Variables with both the "Optional" and "Required" tag require the column (regardless of name) to be present in the data table.
This workflow runs on the set level.
Terra Task Name | Variable | Type | Description | Default Value | Terra Status |
---|---|---|---|---|---|
czgenepi_prep | sample_names | Array[String] | The array of sample ids you want to prepare for CZ GEN EPI | Required | |
czgenepi_prep | terra_table_name | String | The name of the Terra table where the data is hosted | Required | |
czgenepi_prep | terra_project_name | String | The name of the Terra project where the data is hosted | Required | |
czgenepi_prep | terra_workspace_name | String | The name of the Terra workspace where the data is hosted | Required | |
download_terra_table | memory | Int | Amount of memory/RAM (in GB) to allocate to the task | 10 | Optional |
download_terra_table | docker | String | The Docker container to use for the task | quay.io/theiagen/terra-tools:2023-06-21 | Optional |
download_terra_table | disk_size | String | The size of the disk used when running this task | 1 | Optional |
download_terra_table | cpu | Int | Number of CPUs to allocate to the task | 1 | Optional |
czgenepi_prep | assembly_fasta_column_name | String | The column name where the sample's assembly file can be found | assembly_fasta | Optional, Required |
czgenepi_prep | county_column_name | String | The column name where the samples' originating county can be found | county | Optional, Required |
czgenepi_prep | organism | String | The organism for data preparation.
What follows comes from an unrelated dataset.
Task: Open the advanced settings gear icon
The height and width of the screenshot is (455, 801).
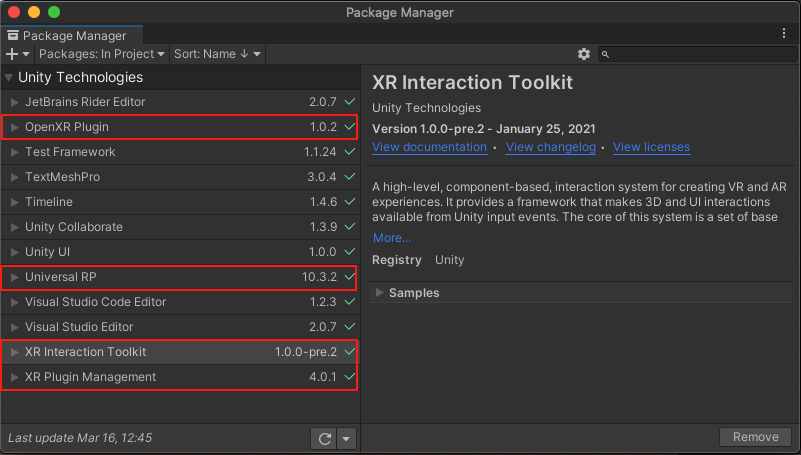Action: tap(584, 54)
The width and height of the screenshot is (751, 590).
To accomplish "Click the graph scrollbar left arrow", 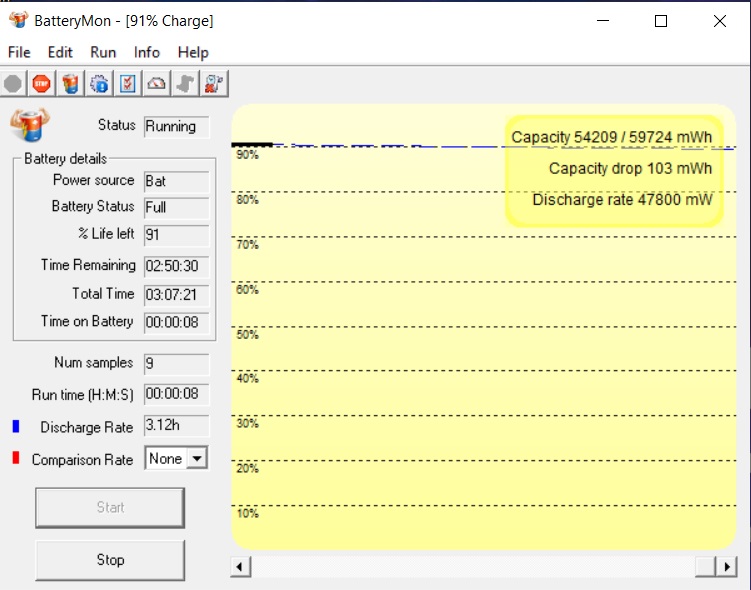I will point(241,567).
Options: "mpox" or "sars-cov-2" | sars-cov-2 | Optional |
czgenepi_prep | is_private | Boolean | Sets whether sample status is provate, or not | true | Optional |
czgenepi_prep | genbank_accession_column_name | String | The column name where the genbank accession for the sample can be found | genbank_accession | Optional |
czgenepi_prep | country_column_name | String | The column name where the sample's originating country can be found | country | Optional, Required |
czgenepi_prep | collection_date_column_name | String | The column name where the sample's collection date can be found | collection_date | Optional, Required |
czgenepi_prep | state_column_name | String | The column name where the sample's originating state can be found | state | Optional, Required |
czgenepi_prep | continent_column_name | String | The column name where the sample's originating continent can be found | continent | Optional, Required |
czgenepi_prep | sequencing_date_column_name | String | The column name where the sample's sequencing data can be found | sequencing_date | Optional |
czgenepi_prep | private_id_column_name | String | The column name where the Private ID for the sample can be found | terra_table_name_id | Optional, Required |
czgenepi_wrangling | memory | Int | Amount of memory/RAM (in GB) to allocate to the task | 8 | Optional |
czgenepi_wrangling | docker | String | The Docker container to use for the task | us-docker.pkg.dev/general-theiagen/theiagen/terra-tools:2023-08-08-2 | Optional |
czgenepi_wrangling | disk_size | Int | Amount of storage (in GB) to allocate to the task | 100 | Optional |
czgenepi_wrangling | cpu | Int | Number of CPUs to allocate to the task | 1 | Optional |
version_capture | docker | String | The Docker container to use for the task | "us-docker.pkg.dev/general-theiagen/theiagen/alpine-plus-bash:3.20.0" | Optional |
version_capture | timezone | String | Set the time zone to get an accurate date of analysis (uses UTC by default) | Optional |
Outputs¶
The concatenated_czgenepi_fasta and concatenated_czgenepi_metadata files can be uploaded directly to CZ GEN EPI without any adjustments.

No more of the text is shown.